Pero además, se oponía férreamente a los controles de cambio y precio impuestos por el gobierno, tanto como medida coyuntural de defensa económica frente a los desajustes internacionales causados por la Segunda Guerra Mundial, como estructural para domesticar al capital criollo, desincentivar su tendencia especulativa y proteger al consumidor desabastecido y especulado.

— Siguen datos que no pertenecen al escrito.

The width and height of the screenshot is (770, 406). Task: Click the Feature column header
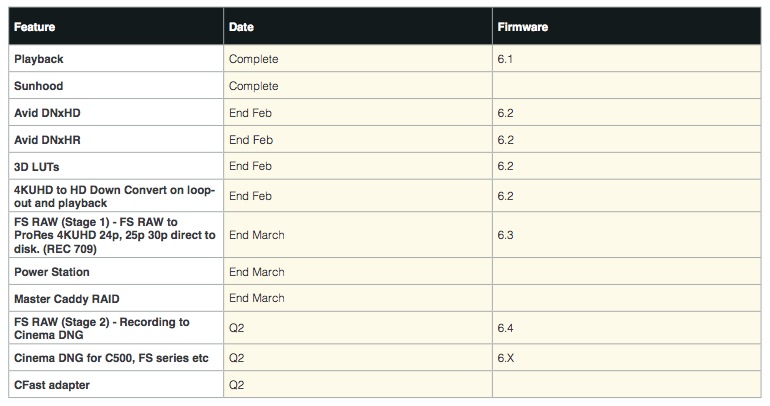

La reacción de la burguesía parasitaria criolla fue organizarse y emprender lo que hoy llamaríamos una guerra económica contra el gobierno de Medina. En 1943, por iniciativa de las Cámaras de Comercio de Maracaibo, Valencia y Caracas, crean FEDECAMARAS, gremial desde la cual se dieron a la tarea de coordinar sus acciones a nivel nacional pero, además, darse tribuna para incidir sobre el debate político imponiendo sus intereses al del resto de la sociedad. Se cumplía una vez más la profecía de Adam Smith: cuando los hombres de negocios se reúnen, sale perdiendo la sociedad.

La especulación y el acaparamiento de productos fue el mecanismo utilizado por FEDECAMARAS para generar condiciones de descontento social. Y para ello se valieron de la coyuntura crítica de la guerra mundial, pues, en la medida en que las importaciones se dificultaban, los precios aumentaban y el acaparamientos se generalizaba.

Al mismo tiempo, presionaban al gobierno para que le diera cada vez más dólares. Y a cada nueva medida de éste por proteger a los consumidores o los trabajadores, respondía aquella con nuevos comunicados amenazadores y catastrofistas o acciones de fuerza como cierre de empresas, despidos y nuevos acaparamiento especulativos.

Acto seguido, pasaba a culparlo de los altos precios y la escasez, denunciando el “intervencionismo económico” que entorpecía el libre juego de la oferta y la demanda, ponía limitantes a la iniciativa privada o hacía que los costos no les dieran, etc. Así las cosas, poco a poco fue creando las condiciones críticas para la caída del gobierno, la cual se generaría cuando los diversos factores involucrados alinearan sus intereses y la coyuntura externa les fuera favorable.

En fin, hoy no solo recordamos el día del golpe cotra el presidente Chávez y la instalación de la feroz -si bien afortunadamente breve- dictadura de FEDECAMARAS. Hoy debemos recordar también que se trató del triunfo momentaneo del capitalismo parasitario, ese mismo que hoy lucha por imponerse definitivamente a través del chantaje, la humillación y la corrupción de la ciudadanía.

Hace un par de años un representante de FEDECAMARAS recomendó que la manera de combatir a los bachaqueros era legalizándolos. Le faltó decir que agremiándolos a FEDECAMARAS, aunque tal vez quedaba implícito. Y es que cuando se le piensa un poco, esa afirmación asombrosa tiene todo el sentido del mundo, ya que el bachaquerismo tanto como la corrupción pública y privada que lo acompañan, son parte del legado histórico de FEDECAMARAS. Los bachaqueros de Petare y Catia, pero también los del este del este tipo Lorenzo Mendoza o Juan Carlos Escotet, son las criaturas que terminaron brotando de los huevos que la serpiente especulativa llamada FEDECAMARAS.

[1] 51 años  al servicio de Venezuela. P: 251.